━━━━━ Study material ━━━━━

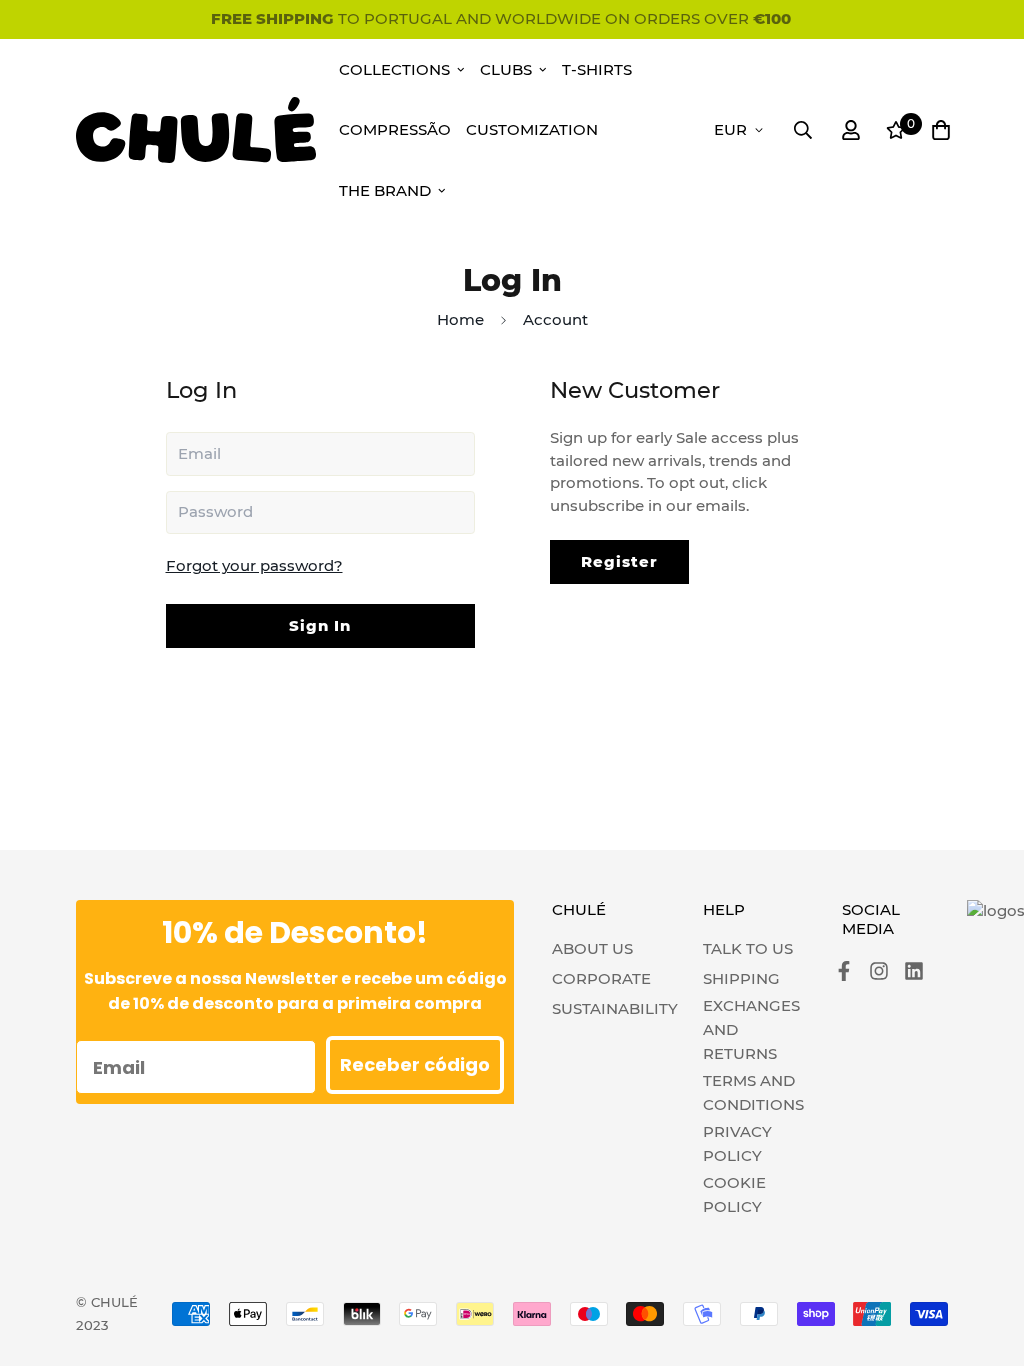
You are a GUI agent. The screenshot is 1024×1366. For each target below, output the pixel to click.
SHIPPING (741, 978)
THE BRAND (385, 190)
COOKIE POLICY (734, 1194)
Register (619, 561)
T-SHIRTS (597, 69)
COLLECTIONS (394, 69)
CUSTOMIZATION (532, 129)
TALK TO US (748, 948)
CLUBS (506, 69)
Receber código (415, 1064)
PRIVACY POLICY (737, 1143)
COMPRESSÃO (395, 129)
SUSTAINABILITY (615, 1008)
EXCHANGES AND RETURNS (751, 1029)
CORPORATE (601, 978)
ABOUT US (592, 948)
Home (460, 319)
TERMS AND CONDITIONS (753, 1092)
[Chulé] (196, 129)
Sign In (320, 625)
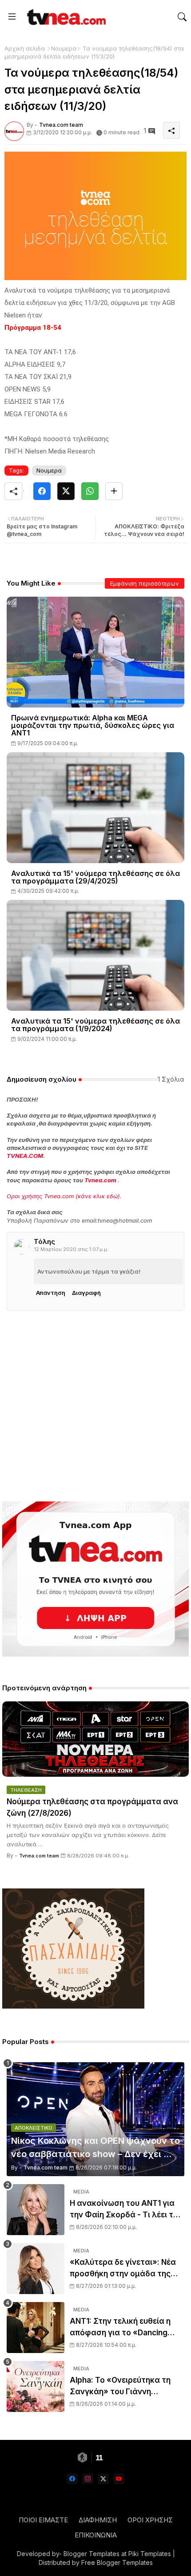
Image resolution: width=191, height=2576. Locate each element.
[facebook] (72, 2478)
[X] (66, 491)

━━━━━
━━━━━ Study material ━━━━━

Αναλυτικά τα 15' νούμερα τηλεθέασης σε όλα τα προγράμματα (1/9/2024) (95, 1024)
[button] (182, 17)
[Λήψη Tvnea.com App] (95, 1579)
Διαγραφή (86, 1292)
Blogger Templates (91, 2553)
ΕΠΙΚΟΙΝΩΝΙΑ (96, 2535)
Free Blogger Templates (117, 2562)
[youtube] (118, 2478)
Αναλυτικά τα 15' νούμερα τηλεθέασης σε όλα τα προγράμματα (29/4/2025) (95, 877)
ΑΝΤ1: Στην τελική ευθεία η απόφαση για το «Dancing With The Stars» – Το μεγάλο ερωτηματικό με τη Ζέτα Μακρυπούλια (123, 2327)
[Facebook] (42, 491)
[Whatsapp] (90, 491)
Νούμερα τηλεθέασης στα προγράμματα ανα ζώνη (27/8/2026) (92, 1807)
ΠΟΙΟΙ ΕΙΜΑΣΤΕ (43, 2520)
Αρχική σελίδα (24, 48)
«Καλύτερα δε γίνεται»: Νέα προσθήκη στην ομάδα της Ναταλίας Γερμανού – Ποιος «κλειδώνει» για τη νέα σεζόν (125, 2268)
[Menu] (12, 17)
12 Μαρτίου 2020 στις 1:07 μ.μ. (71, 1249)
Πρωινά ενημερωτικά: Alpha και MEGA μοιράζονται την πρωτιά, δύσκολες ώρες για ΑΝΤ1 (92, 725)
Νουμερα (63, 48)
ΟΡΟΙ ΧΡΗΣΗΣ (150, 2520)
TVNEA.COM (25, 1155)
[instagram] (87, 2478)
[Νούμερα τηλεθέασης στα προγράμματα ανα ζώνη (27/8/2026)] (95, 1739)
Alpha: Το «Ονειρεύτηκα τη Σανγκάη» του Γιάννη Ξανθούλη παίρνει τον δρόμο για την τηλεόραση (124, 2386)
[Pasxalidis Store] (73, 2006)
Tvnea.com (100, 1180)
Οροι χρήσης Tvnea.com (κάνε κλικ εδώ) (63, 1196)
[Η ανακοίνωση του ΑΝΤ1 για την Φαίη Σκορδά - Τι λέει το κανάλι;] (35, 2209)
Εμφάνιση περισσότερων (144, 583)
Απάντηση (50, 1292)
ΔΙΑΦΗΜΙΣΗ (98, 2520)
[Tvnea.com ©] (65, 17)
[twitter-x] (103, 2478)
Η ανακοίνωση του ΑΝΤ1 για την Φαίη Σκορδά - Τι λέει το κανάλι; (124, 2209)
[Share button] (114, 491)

━━━━━

Task directions >>
Give only the count of lines in this material that contain the string "Templates".

Solution for this exercise >>
2